About US$5 million of the exploration budget will be spent at Greens Creek.
Underground drilling at Greens Creek in 2010 has focused on refining and expanding the resource in the Northwest Zone and extending resources in the 200 South, 5250 South, and Deep 200 South.
Hecla said encouraging results have been seen in this year’s initial drill tests with a 1.3-meter intersection grading 37.6 ounces of silver per ton in the 5250 zone, and a 4.3-meter interval of massive sulfide along the southwestern extent of the 200 South Zone that further extends the resource.
The company is developing an exploration drift called the 1147 to provide a staging platform for expanding the 5250 South and 200 South ore zones to the south.
“Completion of the 1147 drift extension farther south will provide an excellent platform to drill additional southern extensions of the high-grade deep 200 South and 5250 South ore bodies later in the year,” said Hecla Vice President of Exploration Dean McDonald.
The Northeast contact, which is related to the same sequence of rocks as the ore bodies currently being mined, is a priority exploration target at Greens Creek. Though ore grade mineralization has yet to be discovered in this prospective zone, underground drilling has intersected promising quantities of sulfide mineralization along this newly defined mine contact near the current development.
Hecla has both underground and surface drills seeking production grade ore in this new area.
Drilling along the southern extent of this region at depth indicates that better mineralization lies above the tested sections, and this shallower region is a priority for this year’s surface drill program.
At Lucky Friday, two underground drills continue to test the potential to expand the resource area outwards to the east with one program evaluating the interval between the 6,100- and 6,800-foot levels of the mine, and the other is testing significantly below the 7,000-foot level of the mine.
“There is a very significant reserve and resource of silver at depth below existing infrastructure,” Poirier explained.
To reach this high-grade mineralization, Hecla plans to dig a shaft from the 4,900-foot level down to nearly 8,000 feet below the surface.
The company estimates the deep development could boost annual silver production at Lucky Friday by as much as 5 million ounces, nearly a 60 percent increase over recent years.
The 3,000-foot shaft is expected to cost between US$150 million and US$200 million and take about five years to complete.
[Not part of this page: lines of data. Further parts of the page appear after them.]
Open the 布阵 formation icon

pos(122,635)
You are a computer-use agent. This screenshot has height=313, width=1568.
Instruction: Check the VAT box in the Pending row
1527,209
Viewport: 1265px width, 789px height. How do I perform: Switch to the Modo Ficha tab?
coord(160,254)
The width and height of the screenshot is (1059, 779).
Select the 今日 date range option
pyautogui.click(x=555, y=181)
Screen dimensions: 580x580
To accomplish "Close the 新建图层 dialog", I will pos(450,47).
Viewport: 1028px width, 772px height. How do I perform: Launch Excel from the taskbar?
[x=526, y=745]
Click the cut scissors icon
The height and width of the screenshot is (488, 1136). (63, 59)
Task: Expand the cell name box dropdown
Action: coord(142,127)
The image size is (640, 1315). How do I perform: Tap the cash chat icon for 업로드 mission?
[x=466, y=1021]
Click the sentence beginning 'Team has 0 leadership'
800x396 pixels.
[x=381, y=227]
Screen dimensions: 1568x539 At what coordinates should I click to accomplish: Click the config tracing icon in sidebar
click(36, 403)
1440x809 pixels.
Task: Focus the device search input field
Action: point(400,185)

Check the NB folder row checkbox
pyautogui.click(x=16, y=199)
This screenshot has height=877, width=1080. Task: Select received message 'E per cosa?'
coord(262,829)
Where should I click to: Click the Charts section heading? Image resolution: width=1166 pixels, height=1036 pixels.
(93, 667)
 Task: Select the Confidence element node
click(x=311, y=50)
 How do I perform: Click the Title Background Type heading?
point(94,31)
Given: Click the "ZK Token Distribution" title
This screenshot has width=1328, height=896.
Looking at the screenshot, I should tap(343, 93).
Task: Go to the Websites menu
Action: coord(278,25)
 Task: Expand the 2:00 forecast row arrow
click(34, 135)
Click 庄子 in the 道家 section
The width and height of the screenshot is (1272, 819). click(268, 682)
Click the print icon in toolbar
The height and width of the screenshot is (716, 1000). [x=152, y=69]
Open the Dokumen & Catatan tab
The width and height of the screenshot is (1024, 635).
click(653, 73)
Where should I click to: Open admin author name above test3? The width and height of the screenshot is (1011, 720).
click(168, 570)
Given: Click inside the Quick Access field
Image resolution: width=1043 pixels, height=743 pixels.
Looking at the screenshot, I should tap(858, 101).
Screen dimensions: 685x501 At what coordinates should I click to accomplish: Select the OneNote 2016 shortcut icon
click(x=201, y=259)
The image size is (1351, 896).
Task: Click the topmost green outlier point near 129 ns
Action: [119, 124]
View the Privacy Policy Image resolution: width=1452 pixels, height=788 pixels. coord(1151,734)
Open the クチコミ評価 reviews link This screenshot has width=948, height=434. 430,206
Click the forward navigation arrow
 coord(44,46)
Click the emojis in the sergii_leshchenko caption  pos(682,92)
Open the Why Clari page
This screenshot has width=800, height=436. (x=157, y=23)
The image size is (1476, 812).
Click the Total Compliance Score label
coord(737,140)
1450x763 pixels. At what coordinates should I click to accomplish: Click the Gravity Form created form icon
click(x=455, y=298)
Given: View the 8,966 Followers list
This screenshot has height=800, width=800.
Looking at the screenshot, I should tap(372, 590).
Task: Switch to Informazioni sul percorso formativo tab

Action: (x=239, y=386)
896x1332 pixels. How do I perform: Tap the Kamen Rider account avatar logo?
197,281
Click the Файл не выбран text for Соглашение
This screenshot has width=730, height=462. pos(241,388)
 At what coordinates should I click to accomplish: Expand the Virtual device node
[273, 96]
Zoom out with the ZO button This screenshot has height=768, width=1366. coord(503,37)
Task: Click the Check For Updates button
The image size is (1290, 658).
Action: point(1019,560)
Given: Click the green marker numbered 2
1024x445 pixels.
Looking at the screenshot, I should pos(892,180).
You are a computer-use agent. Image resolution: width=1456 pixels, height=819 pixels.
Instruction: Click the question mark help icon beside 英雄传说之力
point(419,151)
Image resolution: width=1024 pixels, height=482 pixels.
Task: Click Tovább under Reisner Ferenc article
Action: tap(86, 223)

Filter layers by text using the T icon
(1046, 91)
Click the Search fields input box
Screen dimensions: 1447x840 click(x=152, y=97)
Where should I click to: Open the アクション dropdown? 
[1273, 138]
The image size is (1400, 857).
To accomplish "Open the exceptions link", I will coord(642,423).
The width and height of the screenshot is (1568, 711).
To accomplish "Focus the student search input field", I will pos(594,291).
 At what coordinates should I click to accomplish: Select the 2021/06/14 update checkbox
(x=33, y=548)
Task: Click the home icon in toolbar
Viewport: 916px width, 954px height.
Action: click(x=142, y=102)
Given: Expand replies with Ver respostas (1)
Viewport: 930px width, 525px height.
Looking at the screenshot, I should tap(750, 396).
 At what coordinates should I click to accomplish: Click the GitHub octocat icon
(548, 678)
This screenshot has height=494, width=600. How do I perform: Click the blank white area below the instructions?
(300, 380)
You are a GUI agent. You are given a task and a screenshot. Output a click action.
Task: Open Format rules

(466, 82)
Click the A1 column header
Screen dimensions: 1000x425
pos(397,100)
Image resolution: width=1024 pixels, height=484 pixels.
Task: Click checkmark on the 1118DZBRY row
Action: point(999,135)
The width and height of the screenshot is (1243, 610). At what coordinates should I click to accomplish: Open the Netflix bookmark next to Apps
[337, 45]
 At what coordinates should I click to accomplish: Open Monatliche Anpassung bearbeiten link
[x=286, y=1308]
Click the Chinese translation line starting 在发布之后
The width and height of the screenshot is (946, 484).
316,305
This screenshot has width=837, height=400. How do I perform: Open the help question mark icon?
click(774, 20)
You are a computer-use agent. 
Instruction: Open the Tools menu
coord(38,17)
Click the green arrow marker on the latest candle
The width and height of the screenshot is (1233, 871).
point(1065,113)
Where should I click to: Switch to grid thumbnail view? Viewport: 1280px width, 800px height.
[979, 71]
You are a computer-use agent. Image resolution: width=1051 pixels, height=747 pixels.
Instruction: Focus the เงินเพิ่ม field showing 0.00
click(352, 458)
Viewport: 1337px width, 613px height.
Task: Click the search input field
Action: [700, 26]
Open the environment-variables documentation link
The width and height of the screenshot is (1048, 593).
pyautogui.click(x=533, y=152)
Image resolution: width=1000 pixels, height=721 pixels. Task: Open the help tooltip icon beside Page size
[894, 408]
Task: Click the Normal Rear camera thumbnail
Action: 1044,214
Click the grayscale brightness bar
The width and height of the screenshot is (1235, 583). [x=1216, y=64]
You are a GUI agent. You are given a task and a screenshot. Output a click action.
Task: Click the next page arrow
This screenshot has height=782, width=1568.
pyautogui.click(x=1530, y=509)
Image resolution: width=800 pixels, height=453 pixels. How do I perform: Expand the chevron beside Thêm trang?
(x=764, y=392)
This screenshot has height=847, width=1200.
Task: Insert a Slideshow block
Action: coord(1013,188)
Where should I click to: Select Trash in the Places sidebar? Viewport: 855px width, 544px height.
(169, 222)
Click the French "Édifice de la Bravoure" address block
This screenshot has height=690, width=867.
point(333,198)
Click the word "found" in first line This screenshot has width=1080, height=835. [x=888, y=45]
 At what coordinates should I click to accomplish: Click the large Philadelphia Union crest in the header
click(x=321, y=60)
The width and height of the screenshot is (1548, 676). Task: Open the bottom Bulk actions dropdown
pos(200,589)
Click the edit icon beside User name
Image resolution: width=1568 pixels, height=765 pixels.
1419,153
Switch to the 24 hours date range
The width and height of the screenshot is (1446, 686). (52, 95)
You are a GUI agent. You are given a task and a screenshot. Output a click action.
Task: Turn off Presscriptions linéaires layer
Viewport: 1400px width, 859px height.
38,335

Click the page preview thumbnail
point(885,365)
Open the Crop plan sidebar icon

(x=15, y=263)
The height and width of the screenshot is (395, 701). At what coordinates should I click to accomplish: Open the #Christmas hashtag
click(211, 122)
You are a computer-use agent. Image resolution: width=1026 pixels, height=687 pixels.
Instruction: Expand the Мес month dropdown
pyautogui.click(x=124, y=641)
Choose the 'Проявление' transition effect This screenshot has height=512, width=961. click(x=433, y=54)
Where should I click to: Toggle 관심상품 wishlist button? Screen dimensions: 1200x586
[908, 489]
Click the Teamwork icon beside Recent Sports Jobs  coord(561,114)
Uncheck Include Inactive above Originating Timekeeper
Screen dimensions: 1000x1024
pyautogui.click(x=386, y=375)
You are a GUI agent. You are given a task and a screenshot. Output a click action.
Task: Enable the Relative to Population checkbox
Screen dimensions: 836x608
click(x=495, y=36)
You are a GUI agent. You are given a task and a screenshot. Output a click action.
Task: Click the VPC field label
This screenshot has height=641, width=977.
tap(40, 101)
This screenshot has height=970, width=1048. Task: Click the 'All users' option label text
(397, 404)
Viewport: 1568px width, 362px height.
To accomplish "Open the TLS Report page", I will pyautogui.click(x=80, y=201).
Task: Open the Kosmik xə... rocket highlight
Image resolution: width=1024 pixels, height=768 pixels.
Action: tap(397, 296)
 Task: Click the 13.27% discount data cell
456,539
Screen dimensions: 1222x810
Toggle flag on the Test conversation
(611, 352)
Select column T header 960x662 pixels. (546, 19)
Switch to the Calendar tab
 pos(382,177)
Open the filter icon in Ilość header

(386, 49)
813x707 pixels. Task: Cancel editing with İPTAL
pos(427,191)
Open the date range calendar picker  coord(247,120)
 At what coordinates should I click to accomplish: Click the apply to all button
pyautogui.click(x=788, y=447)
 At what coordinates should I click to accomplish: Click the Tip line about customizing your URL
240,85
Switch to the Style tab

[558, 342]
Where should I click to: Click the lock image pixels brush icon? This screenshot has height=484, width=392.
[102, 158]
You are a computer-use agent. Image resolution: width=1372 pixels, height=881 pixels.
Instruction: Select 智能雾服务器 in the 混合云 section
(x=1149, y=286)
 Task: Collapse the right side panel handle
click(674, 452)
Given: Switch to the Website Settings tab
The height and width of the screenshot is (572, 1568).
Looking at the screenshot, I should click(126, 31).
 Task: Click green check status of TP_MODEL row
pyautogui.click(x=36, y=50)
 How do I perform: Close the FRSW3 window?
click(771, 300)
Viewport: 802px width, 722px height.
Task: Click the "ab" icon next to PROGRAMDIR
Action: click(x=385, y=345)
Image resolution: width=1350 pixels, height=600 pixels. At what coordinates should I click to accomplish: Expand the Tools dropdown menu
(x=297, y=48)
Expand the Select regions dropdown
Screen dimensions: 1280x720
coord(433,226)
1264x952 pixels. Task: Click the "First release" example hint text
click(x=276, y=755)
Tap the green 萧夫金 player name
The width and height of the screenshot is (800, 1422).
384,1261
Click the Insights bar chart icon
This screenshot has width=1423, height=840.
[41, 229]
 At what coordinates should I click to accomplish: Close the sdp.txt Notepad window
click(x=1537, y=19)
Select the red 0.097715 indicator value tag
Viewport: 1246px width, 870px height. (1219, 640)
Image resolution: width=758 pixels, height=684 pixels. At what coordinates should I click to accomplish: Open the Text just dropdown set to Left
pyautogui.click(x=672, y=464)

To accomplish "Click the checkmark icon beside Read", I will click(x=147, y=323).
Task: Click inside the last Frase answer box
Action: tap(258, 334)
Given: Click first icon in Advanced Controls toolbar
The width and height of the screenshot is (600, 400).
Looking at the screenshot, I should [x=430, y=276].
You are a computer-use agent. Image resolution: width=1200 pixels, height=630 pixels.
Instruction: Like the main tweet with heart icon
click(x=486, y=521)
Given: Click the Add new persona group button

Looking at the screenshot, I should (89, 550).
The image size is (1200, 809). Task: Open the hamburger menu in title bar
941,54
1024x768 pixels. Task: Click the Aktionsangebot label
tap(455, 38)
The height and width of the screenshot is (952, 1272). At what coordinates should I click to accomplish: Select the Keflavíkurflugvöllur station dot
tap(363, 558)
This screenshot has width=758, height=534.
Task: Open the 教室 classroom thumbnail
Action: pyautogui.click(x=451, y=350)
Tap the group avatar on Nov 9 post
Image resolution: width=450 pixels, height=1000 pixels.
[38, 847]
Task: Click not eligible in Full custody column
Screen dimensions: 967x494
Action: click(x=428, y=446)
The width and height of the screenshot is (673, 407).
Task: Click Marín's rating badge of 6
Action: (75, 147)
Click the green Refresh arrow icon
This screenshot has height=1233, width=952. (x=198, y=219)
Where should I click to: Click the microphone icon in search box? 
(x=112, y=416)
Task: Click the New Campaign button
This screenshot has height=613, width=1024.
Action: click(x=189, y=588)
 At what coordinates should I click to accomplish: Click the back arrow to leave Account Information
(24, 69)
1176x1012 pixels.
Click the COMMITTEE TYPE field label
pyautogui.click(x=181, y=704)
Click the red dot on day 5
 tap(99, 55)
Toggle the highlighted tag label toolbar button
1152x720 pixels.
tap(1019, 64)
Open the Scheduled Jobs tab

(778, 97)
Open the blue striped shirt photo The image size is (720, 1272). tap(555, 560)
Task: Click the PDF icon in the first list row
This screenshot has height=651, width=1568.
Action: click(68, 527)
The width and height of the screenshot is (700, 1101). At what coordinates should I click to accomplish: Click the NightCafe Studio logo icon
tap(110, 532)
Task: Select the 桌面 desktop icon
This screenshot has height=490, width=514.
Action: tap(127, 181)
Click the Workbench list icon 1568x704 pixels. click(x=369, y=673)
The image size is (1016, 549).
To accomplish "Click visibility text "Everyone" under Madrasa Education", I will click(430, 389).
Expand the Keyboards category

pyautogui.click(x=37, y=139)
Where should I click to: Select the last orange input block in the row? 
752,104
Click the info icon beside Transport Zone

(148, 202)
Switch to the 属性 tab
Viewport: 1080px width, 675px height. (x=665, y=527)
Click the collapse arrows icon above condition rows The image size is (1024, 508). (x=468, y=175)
In addition to near-mine exploration, Hecla is investigating district-scale targets in the vicinity of both of its operating mines. The silver miner also has two drills turning at its San Juan joint venture property in Colorado and is continuing a systematic district-scale drill program at its more than 300-square-mile, or 777-square-kilometer, San Sebastian project in Mexico.
Cautiously optimisticWhile Hecla can let out a collective sigh of relief that it has overcome the challenges it faced following the purchase of Greens Creek, the company recognizes that global markets are still on shaky ground.
“Volatility will likely persist in a market that is managing record amounts of U.S. government and consumer debt. I believe the Western world may be several years away from a full recovery and recognize that our business, while much healthier today than in 2008, still faces challenges — and needs to continually adapt and find further efficiencies,” Baker told shareholders.
“While I’m highly optimistic about the direction of Hecla and precious metals over the next few years, I won’t discount the events around us. I know that we stand ready to meet every challenge we may face,” he added.